Foi bastante festejado por seus companheiros e elogiado pelos
superiores. Em outras circunstâncias, e tinha plena noção disso, tamanha
bajulação o teria afetado. Mesmo tendo feito por merecer, permaneceu tranquilo,
sem demonstrar qualquer atitude de soberba. Era um guerreiro, fazia o que
precisava que ser feito, nada mais do que isto. Descansaram alguns dias e
partiram para as montanhas, onde se defrontariam com a casa Yoshibawa, tida
como das mais fortes. Sabia que não teriam lutas fáceis, que deveria ser
pragmático e não pensar nas almas de seus oponentes. A ação é mais importante
que a emoção. Seguiram seu caminho sem pressa, sabendo que toda reserva de
energia seria necessária. O encontro com o adversário se deu sob o forte sol do
meio-dia. As duas facções se viram frente a frente e partiram para a batalha.

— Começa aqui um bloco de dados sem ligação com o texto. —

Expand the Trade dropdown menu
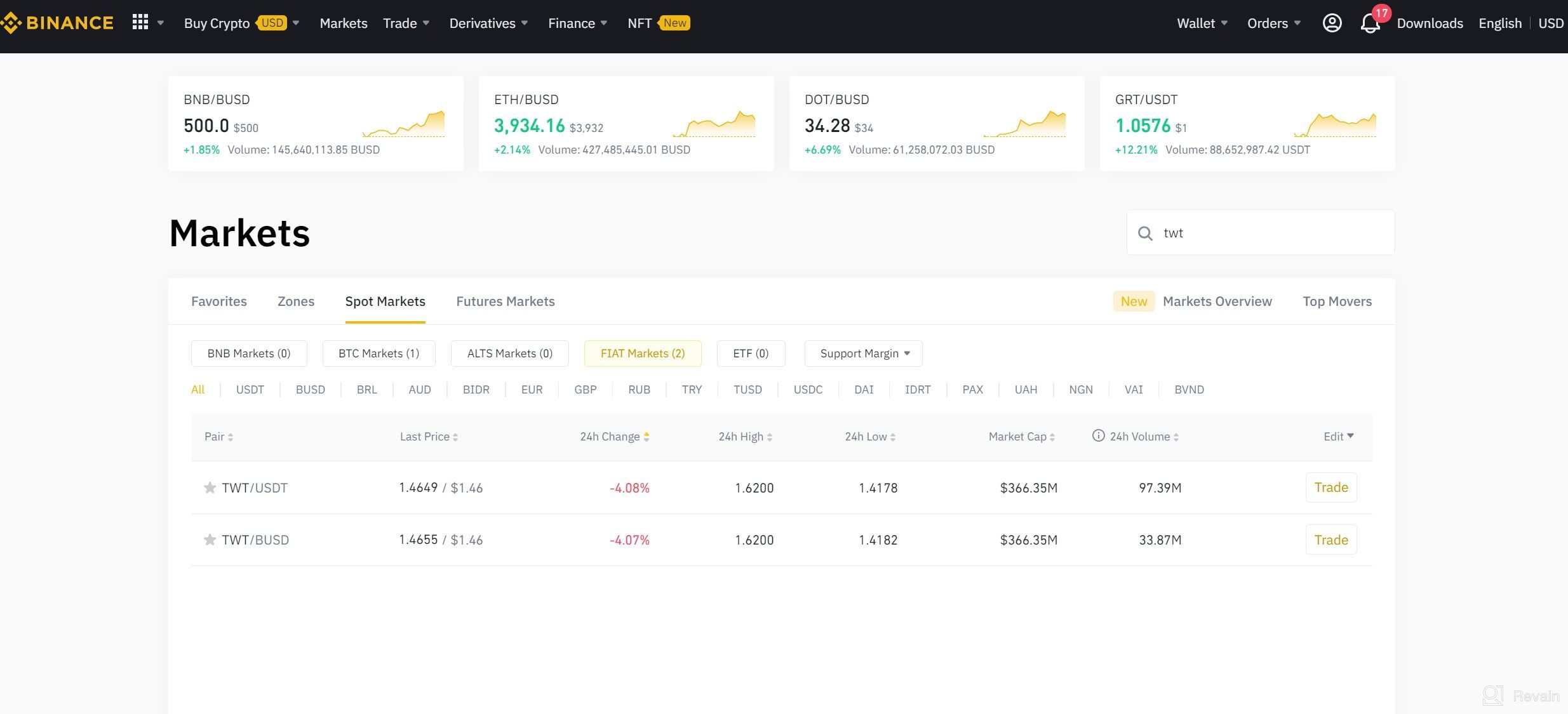This screenshot has height=714, width=1568. click(404, 22)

Como previsto, foi uma luta equilibrada. Logo em seu primeiro embate, defrontou-se
com um jovem guerreiro muito hábil, que recém havia liquidado um de seus
companheiros. Trocaram golpes estudados, buscando, cada um, encontrar uma
brecha que permitisse o ataque derradeiro. Seu oponente era esperto e o levou a
ficar de costas para uma parede de pedra, o que lhe restringia as
possibilidades de movimento. Tinha que raciocinar rápido para escapar daquela
limitação. Aproximou-se ainda mais da parede e ofereceu seu flanco para um
golpe, que veio imediatamente. O cálculo foi acertado. Com rápida esquiva a
espada do jovem inimigo atingiu a pedra, ficando trancada em uma fenda.

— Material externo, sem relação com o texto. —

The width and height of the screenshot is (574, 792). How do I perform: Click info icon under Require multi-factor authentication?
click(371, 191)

Senjiro, prontamente, golpeou o seu braço, mas errou. Apenas acertou a espada
do inimigo, que se partiu.
Mal se reposicionou, percebeu que o adversário tinha uma
adaga em sua mão. Seria uma luta diferente, em que o jovem buscaria o corpo a
corpo para fugir dos golpes longos da espada. Uma estratégia arriscada e que
não deu certo. Em sua primeira investida, visando a garganta de Senjiro, recebeu
contragolpe fulminante. O samurai dá um passo para trás e se ajoelha. Durante o
movimento gira a espada sobre a cabeça e a coloca alinhada ao corpo, em seu
lado direito, como se estivesse com o braço aberto. Mais uma cabeça que rola. O
corpo ainda teve um pequeno movimento, como se fosse autômato, e a alma veio,
mas não como das outras ocasiões. Apesar da luz do sol, viu com clareza de
detalhes, e isso o afetou profundamente. E o que enxergou de diferente naquele
instante foi uma mulher. Nunca tinha visto ou escutado a respeito. Sempre
pensou que a guerra fosse uma arte masculina, jamais se imaginou atacando uma
mulher, por mais valente e habilidosa que pudesse ser, como de fato era. Caiu prostrado
de joelhos, largando a espada sobre o chão. Nem percebeu o golpe que lhe arrancou
a cabeça.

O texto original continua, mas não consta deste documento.